NEWPORT BEACH, Calif. (CN) – The California Coastal Commission has assured the state it has begun implementing recommendations in the state’s finance audit late last year that found accounting troubles at the agency.
Commission staff said at a Wednesday meeting that they will institute all the recommendations in the Dec. 30, 2016 report by the Office of State Audits and Evaluations Department of Finance and have already begun.
The Department of Finance’s “non-audit review” found woeful deficiencies in the Coastal Commission’s billing and collecting practices, which lacked firm deadlines for collecting $2.7 million in reimbursements from other agencies the commission receives yearly.
The review was ordered last year after the commission requested a General Fund loan for $1.46 million when it was unable to make payroll and rent before the new fiscal year kicked in.
Because the commission requested a significant loan and there were “difficulties” in getting reimbursement and expenditure information from the commission, the Department of Finance ordered the report, on the commission’s dime.
The commission must pay up to $300,000 for the report.
The commission blamed that unexpected expenditure for tightening this year’s budget even further.
On Wednesday, commissioners approved canceling their April meeting scheduled for the North Central Coast, which will save it $38,000. Staff said they are looking into holding two-day rather than regularly scheduled three-day meetings this year to cut costs.
The commission’s 2015-2016 budget was $22.8 million. The Coastal Commission is tasked with enforcing the Coastal Act, which regulates development on the state’s 840-mile-long coast.
At its January meeting, commissioners and staff blamed many of their accounting troubles on their tight budget and inability to hire as many staff members as they need to keep up with billing and collections.
Commission Chief Deputy Director Susan Hansch reiterated that point at the Wednesday meeting in Newport Beach, telling commissioners they’ve had a hard time in recent years recruiting accounting staff because of the low pay for the civil service position.
Unlike federal agencies, Hansch said, the state does not have geographic pay differences for state employees and that’s hurt the commission’s recruitment efforts, and that of its sister agencies.

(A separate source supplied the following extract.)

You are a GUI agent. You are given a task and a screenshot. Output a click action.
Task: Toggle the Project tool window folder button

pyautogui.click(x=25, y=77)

The Coastal Commission is headquartered in notoriously expensive San Francisco, generally ranked as the most-expensive or second priciest U.S. city, with New York City.
“It’s very clear it’s becoming a statewide issue,” Hansch said.
In a draft corrective action plan available on the commission website, the agency said addressing the Department of Finance’s recommendations is “a very high priority for staff.”
Some of the “planned actions” hinge on getting more staff members once the new fiscal year – and budget – kicks in this summer.
The commission employs four accounting staff members, Hansch said.
Commissioner Effie Turnbull-Sanders questioned the staff’s plan for billing, which states: “Monthly billing is not always the most efficient use of time to submit invoices with little to no billing in return.”
“We need to set a date certain for billing,” Turnbull-Sanders said. “To say it’s not efficient does not seem to set forth a set schedule for billing.”
Hansch said billing depends on the contracts the commission has with other agencies, which vary from monthly to quarterly billing.
The commission plans to centralize billing and collections within the accounting unit, as recommended by the audit.
Noticeably absent from the meeting Wednesday was Commissioner Martha McClure, who was quite vocal at the January meeting about the seriousness of the non-audit review and called the commission’s response to it “a bit weak.”
McClure and Commissioner Carole Groom formed a subcommittee after the January meeting to give input when the staff created its action plan.
Groom said Wednesday there “has been absolute openness” and at least half of the recommendations have already been implemented.
Commissioner Mary Shallenberger thanked the staff for their hard work, noting that she has communicated with some staff members while they were on vacation, and ensured that work got done and deadlines were met.
“We are understaffed. If people take time off, their work doesn’t get done when they’re gone. This is a terrible Catch-22 we find ourselves in and the core reason is we are under budgeted and understaffed. I hope in the future our budget will grow,” Shallenberger said.
Commission staff must submit a final corrective plan by March 1. The commission is expected to give a progress report in September.